▶ EXERCISE: Restate the listing exactly.

Content starts

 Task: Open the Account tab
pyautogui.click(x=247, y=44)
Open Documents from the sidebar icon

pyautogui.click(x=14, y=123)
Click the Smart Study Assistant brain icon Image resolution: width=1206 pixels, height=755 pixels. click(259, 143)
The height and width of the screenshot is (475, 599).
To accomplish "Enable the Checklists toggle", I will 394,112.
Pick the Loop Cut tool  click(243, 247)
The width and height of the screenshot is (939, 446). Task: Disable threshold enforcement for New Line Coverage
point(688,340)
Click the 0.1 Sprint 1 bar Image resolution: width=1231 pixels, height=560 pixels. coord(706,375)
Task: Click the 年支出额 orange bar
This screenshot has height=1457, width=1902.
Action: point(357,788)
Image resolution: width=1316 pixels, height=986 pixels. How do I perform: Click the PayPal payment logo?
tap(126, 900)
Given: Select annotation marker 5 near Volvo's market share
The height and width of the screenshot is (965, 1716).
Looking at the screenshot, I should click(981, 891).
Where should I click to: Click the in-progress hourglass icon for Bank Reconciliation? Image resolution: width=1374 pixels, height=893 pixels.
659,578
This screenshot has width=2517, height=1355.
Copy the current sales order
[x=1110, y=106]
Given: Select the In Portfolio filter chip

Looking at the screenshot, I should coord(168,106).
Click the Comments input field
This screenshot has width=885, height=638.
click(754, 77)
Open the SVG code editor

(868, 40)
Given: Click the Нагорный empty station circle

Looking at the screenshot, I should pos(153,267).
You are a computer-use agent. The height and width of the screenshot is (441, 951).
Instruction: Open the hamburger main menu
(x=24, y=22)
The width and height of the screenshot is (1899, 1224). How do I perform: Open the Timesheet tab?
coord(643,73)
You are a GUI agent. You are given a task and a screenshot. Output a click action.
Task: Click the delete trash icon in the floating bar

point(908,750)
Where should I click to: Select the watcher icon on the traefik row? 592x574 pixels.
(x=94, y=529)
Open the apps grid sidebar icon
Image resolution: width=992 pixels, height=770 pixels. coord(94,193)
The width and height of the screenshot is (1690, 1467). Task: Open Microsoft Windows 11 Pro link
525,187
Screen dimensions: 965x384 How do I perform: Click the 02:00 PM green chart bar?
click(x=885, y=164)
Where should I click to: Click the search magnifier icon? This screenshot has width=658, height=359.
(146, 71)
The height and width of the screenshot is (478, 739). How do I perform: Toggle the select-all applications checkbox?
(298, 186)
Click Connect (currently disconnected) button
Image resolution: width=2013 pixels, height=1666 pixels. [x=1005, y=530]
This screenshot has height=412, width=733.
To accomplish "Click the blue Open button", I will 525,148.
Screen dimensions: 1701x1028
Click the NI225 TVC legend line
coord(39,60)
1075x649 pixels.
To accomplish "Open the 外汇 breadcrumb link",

Content ends

▶ OUTPUT OF THE TASK:
 Task: Open the Account tab
pyautogui.click(x=247, y=44)
Open Documents from the sidebar icon

pyautogui.click(x=14, y=123)
Click the Smart Study Assistant brain icon Image resolution: width=1206 pixels, height=755 pixels. click(259, 143)
The height and width of the screenshot is (475, 599).
To accomplish "Enable the Checklists toggle", I will 394,112.
Pick the Loop Cut tool  click(243, 247)
The width and height of the screenshot is (939, 446). Task: Disable threshold enforcement for New Line Coverage
point(688,340)
Click the 0.1 Sprint 1 bar Image resolution: width=1231 pixels, height=560 pixels. coord(706,375)
Task: Click the 年支出额 orange bar
This screenshot has height=1457, width=1902.
Action: point(357,788)
Image resolution: width=1316 pixels, height=986 pixels. How do I perform: Click the PayPal payment logo?
tap(126, 900)
Given: Select annotation marker 5 near Volvo's market share
The height and width of the screenshot is (965, 1716).
Looking at the screenshot, I should click(981, 891).
Where should I click to: Click the in-progress hourglass icon for Bank Reconciliation? Image resolution: width=1374 pixels, height=893 pixels.
659,578
This screenshot has width=2517, height=1355.
Copy the current sales order
[x=1110, y=106]
Given: Select the In Portfolio filter chip

Looking at the screenshot, I should coord(168,106).
Click the Comments input field
This screenshot has width=885, height=638.
click(754, 77)
Open the SVG code editor

(868, 40)
Given: Click the Нагорный empty station circle

Looking at the screenshot, I should pos(153,267).
You are a computer-use agent. The height and width of the screenshot is (441, 951).
Instruction: Open the hamburger main menu
(x=24, y=22)
The width and height of the screenshot is (1899, 1224). How do I perform: Open the Timesheet tab?
coord(643,73)
You are a GUI agent. You are given a task and a screenshot. Output a click action.
Task: Click the delete trash icon in the floating bar

point(908,750)
Where should I click to: Select the watcher icon on the traefik row? 592x574 pixels.
(x=94, y=529)
Open the apps grid sidebar icon
Image resolution: width=992 pixels, height=770 pixels. coord(94,193)
The width and height of the screenshot is (1690, 1467). Task: Open Microsoft Windows 11 Pro link
525,187
Screen dimensions: 965x384 How do I perform: Click the 02:00 PM green chart bar?
click(x=885, y=164)
Where should I click to: Click the search magnifier icon? This screenshot has width=658, height=359.
(146, 71)
The height and width of the screenshot is (478, 739). How do I perform: Toggle the select-all applications checkbox?
(298, 186)
Click Connect (currently disconnected) button
Image resolution: width=2013 pixels, height=1666 pixels. [x=1005, y=530]
This screenshot has height=412, width=733.
To accomplish "Click the blue Open button", I will 525,148.
Screen dimensions: 1701x1028
Click the NI225 TVC legend line
coord(39,60)
1075x649 pixels.
To accomplish "Open the 外汇 breadcrumb link",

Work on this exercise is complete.